Making an Election for your Defined Benefit (DB) Pension



Nick Hearne

Financial Advisor & Associate Portfolio Manager


Employers guarantee a specific retirement benefit for each employee who participates in their defined benefit pension plan.

The benefit a participant receives is based on a formula, which is typically the product of years of pensionable earnings, a benefit percentage and final or average earnings. The employer is responsible for funding the pension plan and bears the investment risk of ensuring the plan has sufficient funds to pay their retired employees. When a member of the pension plan leaves their employer, they will need to make some important decisions about their pension. This article will discuss the two most common options that are available to participants when employment has ended. It is important for participants to carefully evaluate the options presented as the decision is often irreversible.

1. Stay-in Pension Plan

Depending on your age, if you elect to stay in the pension plan, you may have the option to start your pension benefit immediately or defer it until a later date.

If you have a spouse, they have a right to the pension under pension legislation. As a result, your pension options will default to a joint pension with a survivorship. You may be given options to have 100%, 75%, 66.67% or 50% of the income continue to be paid to the surviving spouse.

Part of a data file:
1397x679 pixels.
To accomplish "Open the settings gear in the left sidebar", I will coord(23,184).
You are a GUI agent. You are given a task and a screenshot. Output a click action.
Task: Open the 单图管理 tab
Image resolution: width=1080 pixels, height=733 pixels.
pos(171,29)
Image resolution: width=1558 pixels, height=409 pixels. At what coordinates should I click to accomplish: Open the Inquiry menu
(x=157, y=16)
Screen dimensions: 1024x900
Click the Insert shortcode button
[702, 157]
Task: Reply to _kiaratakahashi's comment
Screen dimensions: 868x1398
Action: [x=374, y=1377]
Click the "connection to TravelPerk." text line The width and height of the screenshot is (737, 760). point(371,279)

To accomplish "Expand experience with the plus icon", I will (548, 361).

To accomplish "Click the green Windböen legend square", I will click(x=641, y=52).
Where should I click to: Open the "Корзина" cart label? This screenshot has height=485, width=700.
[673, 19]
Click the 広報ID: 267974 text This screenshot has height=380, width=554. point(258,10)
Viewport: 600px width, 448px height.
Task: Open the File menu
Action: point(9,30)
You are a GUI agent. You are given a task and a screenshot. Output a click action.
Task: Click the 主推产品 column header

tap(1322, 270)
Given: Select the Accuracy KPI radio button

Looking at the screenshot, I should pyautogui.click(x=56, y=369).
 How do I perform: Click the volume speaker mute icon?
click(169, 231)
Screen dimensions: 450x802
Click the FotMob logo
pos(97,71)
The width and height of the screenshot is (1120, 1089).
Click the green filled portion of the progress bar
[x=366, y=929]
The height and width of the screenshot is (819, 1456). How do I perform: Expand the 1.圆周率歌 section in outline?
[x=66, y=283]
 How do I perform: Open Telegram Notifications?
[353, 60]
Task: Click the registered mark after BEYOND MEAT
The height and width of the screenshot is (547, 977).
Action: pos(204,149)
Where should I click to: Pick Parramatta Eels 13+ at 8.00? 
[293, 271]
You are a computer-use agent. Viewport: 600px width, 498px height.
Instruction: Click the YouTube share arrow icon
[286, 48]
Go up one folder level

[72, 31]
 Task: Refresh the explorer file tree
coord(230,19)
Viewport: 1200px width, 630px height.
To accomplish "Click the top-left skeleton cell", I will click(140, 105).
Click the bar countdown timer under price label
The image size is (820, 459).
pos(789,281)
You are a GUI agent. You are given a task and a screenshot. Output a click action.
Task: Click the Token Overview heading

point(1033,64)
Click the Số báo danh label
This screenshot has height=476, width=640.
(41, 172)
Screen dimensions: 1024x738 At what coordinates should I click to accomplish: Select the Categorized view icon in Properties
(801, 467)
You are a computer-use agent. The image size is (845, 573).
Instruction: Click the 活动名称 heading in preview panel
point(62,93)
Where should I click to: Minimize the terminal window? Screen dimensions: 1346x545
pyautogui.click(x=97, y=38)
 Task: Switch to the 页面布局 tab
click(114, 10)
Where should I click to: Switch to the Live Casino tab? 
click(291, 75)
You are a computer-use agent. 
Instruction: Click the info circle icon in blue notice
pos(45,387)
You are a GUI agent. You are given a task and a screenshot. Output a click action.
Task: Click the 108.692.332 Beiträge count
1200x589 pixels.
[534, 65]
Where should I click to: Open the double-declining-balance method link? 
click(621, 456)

#### SET PROBLEM 1:
In the article on defined benefit pensions, list every percentage given as an option for the share of income that continues to be paid to a surviving spouse.
#### SET PROBLEM 2:
Carry on the article on defined benefit pensions from the point where it stops.

#### EXERCISE RESPONSE 1:
100%, 75%, 66.67%, 50%

#### EXERCISE RESPONSE 2:
DB pension plan payments are one of the few types of pension income that you can receive before age 65 that qualify for pension income-splitting with your spouse, as well as the $2,000 pension income tax credit.

Another decision is to choose the appropriate minimum guarantee period. In most cases, you can choose a 15-year, 10-year, 5-year or no guarantee period.

Your DB plan can be at risk if the company sponsoring the plan runs into financial problems and cannot make the required payments. It is important to analyze the financial viability of the company. If the company goes bankrupt while there is a pension deficit (pension liabilities > pension assets), your promised or current pension benefits may be reduced.

2. Transfer Pension Value to a LRSP/LIRA

Your pension administrator will calculate the commuted value of your pension that can be transferred to a locked-in RRSP (LRSP) or locked-in retirement account (LIRA). Once you transfer the pension funds to a LRSP/LIRA, you have a wide range of investment choices available. The value of your locked-in plan will fluctuate directly with your investment returns.

You will have control over the amount of income you receive, within minimum and maximum amounts, giving you greater control over your taxable income. This may help you maintain your eligibility for government benefits like Old Age Security (OAS).

The Income Tax Act may limit the amount of pension money you can transfer to a LRSP or LIRA. Your pension plan administrator will inform you that a portion of your commuted value could be paid to you as a taxable cash payment.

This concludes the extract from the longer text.